第44話:副都にて

 魔境から一番離れた王家の副都、離宮は最悪の雰囲気だった。

 税の徴収に行かせたグリフォンの聖女キャスリーンとペガサスの聖女アレグザンドラが何時まで経っても戻ってこない。

 地位や名誉に拘っていた二人が逃げ出すとは思えない。

 塩田村に何かとてつもない魔獣や魔蟲がいる可能性があった。

 その事が王都から逃げてきた者達に大きな恐怖を与えていた。

 

「陛下、ここはワイバーンの聖女モイラに偵察に行ってもらいましょう。

 ワイバーンは従魔の中でも最強の戦闘力を誇っています。

 彼女達ならどのような敵が待ち構えていようと薙ぎ払って税を徴収してくれます。

 グリフォンの聖女とペガサスの聖女ができなかった事でも、彼女達なら大丈夫。

 必ず成し遂げて無事に帰って来てくれます」


 同じワイバーンを従魔に持つ元聖女のメアリー王妃がモイラを持ち上げる。

 怖気づいて役目を拒否されたり逃げ出したりされては困るのだ。

 メアリー王妃は成り上がりの四聖女よりもずっと人生経験が長い。

 特に王宮での駆け引きでは色々と学ぶことがあった。

 最終的にはワイバーンの力で解決したが、何度も罠に嵌められて窮地に陥った経験があり、モイラを逃げられないように追い込むくらい簡単だった。

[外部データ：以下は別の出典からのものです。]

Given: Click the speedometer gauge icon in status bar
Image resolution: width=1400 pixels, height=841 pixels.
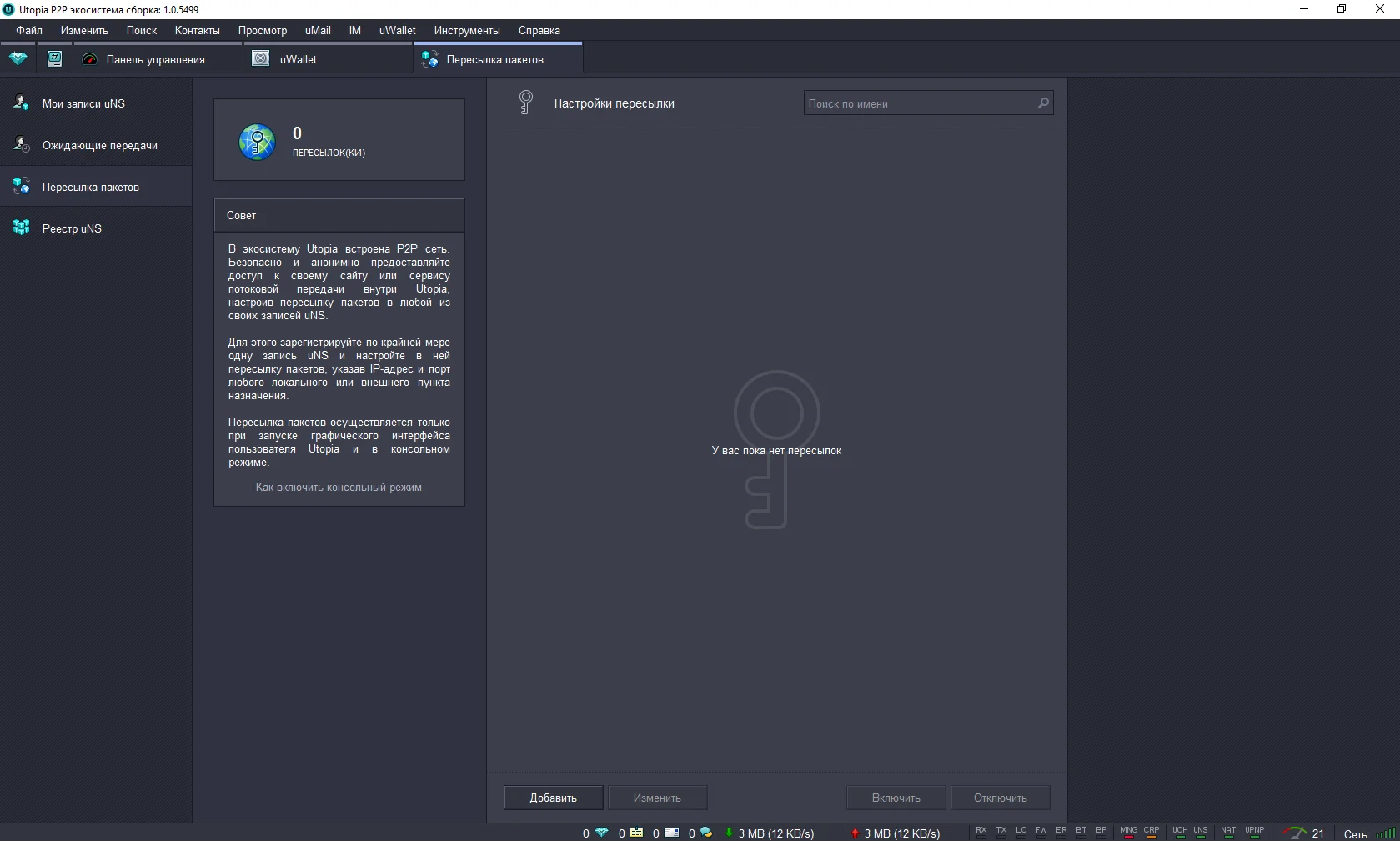Looking at the screenshot, I should (1295, 833).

「そうだな、二人の聖女が失敗するような大役はモイラ以外には任せられないな。

 だとしたら無事に役目を果たした時には褒美を与えなばなるまい」


 ジェイムズ国王とメアリー王妃は共謀していた。

 事前に話し合ってモイラが断れないようにしていた。

 煽てて褒めて褒美を鼻先にぶら下げる策を使っていた。

 モイラが何よりも欲しい褒美をだ。


「はい、この役目が成功した暁には、モイラを女男爵から女子爵に陞爵しましょう。

 その後で徴税の責任者に任命して、多くの領地から徴税してきてもらうのです。

 以前と同じだけの税が集められたとしたら、その功には誰も及ばないでしょう。

 その時には女子爵から女伯爵の陞爵してもいいのではありませんか、陛下」


「そうだな、まずは今回の塩田村の徴税を成功させて女子爵になることだが。

 もし本当に去年と同じだけの税を集められたら、女伯爵にしても誰も文句は言うまい、なあ、スフィンクスの聖女ナタリア女公爵」


「……はい、もし本当にそんな事ができたとしたら、素晴らしい功績です。

 私も女子爵や女伯爵に陞爵すべきだと思います」


 ナタリアは内心とても苛立っていた。

 正面からの力比べではワイバーンにわずかに劣るが、戦い方次第ではスフィンクスの方がワイバーンよりも強いと思っていた。

 だがそれをワイバーンを従魔にするメアリー王妃に面と向かっては言えない。

 同時にジェイムズ国王とメアリー王妃の謀略にも気がついていた。


 モイラとワイバーンが生きて戻らないようなら、ワイバーンでも勝てない魔獣か魔蟲が副都にも迫っているのだ。

 急いで持ち出せるだけの財宝を持って他国に亡命しなければいけない。

 モイラはそれを図るための捨て石に選ばれたという事を理解していた。